Of course, sometimes there are rules for how long to clap. These might take the form of people looking to someone of high status in the audience and doing what they do. Like if the king claps a long time, others clap as well. If the king gives a standing ovation, everyone else stands. and then there’s Josef Stalin and clapping, where clapping could be a matter literally of life or death: [https://www.newyorker.com/news/our-columnists/donald-trumps-very-soviet-fixation-on-applause](https://www.newyorker.com/news/our-columnists/donald-trumps-very-soviet-fixation-on-applause)
Honestly I think it depends on what their applauding and a general understanding of how long is acceptable. If its a polite applause its generally like, no more than 5 seconds, enough to show appreciation but not too long that if its a speaker or play the applause is going to interrupt the flow of the speech or show. At the end its up to how much the audience appreciated the performance, as it allows for a longer applause, the longer and louder the more appreciative.
As an example: in a play its acceptable after each scene to have a short applause and at the end its acceptable to have a longer one, and for concerts if the applause amd cheering is lively enough they might do an extra set called an encore. I think it’s concidered common knowledge, and i think most people kind of know how long depending on the situation. I dont think its a hive mind thing so much as an understanding of social ettiquette.

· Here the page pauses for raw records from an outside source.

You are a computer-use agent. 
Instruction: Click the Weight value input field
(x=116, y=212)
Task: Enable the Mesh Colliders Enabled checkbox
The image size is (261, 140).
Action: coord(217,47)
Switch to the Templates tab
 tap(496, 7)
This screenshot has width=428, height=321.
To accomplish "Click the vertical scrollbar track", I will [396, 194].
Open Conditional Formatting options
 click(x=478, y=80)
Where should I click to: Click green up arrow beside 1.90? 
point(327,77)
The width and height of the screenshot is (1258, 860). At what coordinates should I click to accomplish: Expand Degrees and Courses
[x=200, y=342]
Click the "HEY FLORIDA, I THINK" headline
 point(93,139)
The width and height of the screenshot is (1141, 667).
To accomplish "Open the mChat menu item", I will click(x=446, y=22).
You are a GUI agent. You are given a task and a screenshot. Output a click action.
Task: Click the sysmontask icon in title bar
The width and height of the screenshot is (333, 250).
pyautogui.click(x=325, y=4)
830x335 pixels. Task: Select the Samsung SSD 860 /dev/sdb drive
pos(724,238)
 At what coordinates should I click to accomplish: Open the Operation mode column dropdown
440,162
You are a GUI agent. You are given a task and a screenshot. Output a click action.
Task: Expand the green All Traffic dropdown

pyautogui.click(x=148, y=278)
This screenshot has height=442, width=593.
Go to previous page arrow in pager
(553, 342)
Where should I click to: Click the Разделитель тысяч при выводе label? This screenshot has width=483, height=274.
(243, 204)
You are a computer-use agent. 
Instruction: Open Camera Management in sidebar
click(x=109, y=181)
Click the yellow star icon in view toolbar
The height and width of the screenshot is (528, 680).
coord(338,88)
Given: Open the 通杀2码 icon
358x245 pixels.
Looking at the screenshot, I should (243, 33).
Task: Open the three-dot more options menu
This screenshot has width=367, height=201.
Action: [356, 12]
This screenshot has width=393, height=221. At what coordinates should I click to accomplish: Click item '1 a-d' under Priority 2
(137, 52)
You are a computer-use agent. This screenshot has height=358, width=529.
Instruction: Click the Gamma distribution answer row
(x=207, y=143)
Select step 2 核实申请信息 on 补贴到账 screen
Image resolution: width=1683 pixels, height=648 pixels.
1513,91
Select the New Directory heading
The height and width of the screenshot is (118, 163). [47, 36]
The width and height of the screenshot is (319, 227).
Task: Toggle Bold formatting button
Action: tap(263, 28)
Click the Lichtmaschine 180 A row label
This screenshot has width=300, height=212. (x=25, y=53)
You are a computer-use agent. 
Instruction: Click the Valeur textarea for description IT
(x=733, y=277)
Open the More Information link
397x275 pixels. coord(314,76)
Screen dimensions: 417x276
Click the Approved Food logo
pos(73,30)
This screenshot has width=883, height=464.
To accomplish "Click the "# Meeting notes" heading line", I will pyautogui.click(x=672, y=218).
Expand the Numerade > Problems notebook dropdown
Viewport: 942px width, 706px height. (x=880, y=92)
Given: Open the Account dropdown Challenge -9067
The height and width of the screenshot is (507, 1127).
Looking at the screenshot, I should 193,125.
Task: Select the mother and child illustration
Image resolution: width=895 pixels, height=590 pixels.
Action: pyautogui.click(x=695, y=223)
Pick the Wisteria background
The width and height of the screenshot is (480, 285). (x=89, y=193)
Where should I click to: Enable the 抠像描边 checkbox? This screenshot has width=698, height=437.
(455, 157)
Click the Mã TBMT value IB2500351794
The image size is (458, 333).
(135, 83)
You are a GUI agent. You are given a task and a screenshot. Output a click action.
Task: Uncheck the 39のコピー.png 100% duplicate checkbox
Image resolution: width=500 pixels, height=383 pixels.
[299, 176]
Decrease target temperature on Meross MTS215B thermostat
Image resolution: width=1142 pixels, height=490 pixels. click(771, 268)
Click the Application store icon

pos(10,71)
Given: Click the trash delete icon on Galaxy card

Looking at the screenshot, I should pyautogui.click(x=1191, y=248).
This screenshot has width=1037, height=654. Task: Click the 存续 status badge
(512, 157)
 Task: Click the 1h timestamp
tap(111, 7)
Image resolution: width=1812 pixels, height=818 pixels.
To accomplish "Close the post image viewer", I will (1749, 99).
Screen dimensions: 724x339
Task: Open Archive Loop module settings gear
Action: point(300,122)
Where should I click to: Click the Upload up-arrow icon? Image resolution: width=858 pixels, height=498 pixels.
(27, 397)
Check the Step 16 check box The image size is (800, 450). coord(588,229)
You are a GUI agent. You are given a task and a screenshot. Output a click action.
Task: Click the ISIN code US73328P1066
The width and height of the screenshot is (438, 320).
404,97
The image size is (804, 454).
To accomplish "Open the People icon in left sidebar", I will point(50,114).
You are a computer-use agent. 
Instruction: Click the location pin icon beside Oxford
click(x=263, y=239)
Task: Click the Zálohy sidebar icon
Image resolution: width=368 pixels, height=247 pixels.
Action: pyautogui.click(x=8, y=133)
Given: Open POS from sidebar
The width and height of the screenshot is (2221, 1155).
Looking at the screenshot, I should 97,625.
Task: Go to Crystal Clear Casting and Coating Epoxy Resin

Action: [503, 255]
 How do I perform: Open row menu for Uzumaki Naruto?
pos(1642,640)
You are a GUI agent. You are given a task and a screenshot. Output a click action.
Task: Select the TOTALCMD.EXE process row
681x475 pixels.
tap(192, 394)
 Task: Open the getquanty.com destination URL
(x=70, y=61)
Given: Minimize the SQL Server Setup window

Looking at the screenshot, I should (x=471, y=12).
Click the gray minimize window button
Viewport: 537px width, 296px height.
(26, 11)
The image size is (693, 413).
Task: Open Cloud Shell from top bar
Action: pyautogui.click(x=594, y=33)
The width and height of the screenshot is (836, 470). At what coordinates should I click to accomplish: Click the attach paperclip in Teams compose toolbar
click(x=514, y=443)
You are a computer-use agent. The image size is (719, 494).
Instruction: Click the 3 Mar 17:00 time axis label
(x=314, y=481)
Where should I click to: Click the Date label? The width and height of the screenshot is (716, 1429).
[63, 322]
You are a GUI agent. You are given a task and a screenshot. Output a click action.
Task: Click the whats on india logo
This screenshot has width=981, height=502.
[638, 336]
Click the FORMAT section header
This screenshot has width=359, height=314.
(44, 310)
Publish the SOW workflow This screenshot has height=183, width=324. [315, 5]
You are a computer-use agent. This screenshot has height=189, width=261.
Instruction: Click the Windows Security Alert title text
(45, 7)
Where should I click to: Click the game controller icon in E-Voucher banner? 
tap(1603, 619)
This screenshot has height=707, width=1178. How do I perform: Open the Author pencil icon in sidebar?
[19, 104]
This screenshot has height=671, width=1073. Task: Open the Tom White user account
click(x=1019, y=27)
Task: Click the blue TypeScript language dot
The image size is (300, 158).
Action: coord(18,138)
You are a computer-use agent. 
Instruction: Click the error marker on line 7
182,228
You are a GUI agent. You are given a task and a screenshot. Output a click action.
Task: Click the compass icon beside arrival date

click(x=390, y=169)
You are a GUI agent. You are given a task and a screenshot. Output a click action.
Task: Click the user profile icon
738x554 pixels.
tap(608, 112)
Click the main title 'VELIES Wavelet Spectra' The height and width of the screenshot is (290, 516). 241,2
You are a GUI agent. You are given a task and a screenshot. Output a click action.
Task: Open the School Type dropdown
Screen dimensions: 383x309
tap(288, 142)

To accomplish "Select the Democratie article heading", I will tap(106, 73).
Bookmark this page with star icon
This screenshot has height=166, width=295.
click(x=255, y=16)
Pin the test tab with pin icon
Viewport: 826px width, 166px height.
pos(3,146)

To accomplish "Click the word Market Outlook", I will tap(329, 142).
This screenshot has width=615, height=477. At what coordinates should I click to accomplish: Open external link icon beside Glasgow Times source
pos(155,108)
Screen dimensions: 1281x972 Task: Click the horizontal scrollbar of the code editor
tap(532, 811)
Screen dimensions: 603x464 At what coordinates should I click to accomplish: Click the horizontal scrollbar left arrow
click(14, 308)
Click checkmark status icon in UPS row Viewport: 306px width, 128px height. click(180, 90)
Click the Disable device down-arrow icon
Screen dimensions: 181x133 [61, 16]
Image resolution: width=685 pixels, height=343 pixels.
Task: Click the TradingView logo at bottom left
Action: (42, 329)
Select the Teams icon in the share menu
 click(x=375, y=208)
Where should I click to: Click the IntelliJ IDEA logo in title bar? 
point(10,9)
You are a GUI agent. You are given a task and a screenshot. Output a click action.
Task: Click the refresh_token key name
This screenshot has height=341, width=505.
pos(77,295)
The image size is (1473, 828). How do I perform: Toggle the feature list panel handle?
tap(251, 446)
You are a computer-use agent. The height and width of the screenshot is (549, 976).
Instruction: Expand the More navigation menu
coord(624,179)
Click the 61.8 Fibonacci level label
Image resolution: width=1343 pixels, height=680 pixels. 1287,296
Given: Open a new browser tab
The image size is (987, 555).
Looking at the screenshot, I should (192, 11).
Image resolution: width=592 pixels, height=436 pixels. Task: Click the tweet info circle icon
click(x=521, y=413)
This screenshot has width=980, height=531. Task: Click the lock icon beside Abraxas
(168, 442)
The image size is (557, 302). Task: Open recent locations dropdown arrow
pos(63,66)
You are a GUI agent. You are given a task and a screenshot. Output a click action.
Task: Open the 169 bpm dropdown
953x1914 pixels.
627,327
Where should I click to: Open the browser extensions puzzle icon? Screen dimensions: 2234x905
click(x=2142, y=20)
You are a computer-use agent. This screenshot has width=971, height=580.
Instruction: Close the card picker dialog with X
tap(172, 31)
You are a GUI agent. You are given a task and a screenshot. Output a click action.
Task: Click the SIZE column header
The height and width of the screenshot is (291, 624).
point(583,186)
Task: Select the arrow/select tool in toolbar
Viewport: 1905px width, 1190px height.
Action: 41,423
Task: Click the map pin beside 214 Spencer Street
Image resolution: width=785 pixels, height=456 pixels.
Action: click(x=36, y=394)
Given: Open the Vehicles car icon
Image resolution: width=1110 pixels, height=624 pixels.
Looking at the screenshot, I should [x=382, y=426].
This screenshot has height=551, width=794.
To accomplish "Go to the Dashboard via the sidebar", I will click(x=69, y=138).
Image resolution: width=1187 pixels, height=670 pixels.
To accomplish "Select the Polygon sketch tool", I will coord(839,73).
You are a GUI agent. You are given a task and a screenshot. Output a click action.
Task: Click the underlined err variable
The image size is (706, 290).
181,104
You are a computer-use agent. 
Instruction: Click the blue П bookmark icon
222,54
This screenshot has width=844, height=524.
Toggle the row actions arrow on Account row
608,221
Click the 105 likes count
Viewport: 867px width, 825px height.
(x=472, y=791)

Researchers have found that applause spreads like a ‘disease’ though an audience, with applause duration often not connected to the quality of the performance.
You can compare the stoping of it to a pack of fish that slow down together, there is the first one who stops than the other and so on like a domino
I think most of it is down to social convention.
I’ve been to a few classical concerts in my hometown and there’s definitely a convention for that sort of gig, it’s pretty much set in stone. The audience is expected to continue their applause while the conductor leaves and returns to the stage twice, singles out sections of the orchestra for extra cheers, asks the orchestra to stand while they refuse to allow the conductor to take the applause on their own, before finally rising again for the final time. ITS FUCKING EXHAUSTING…
In my experience at rock and pop shows the audience usually takes their queues from the house lights/music – if they stay down you’re expected to stomp and shout for more, when they come up there’s no chance of an extra encore and it quickly dies.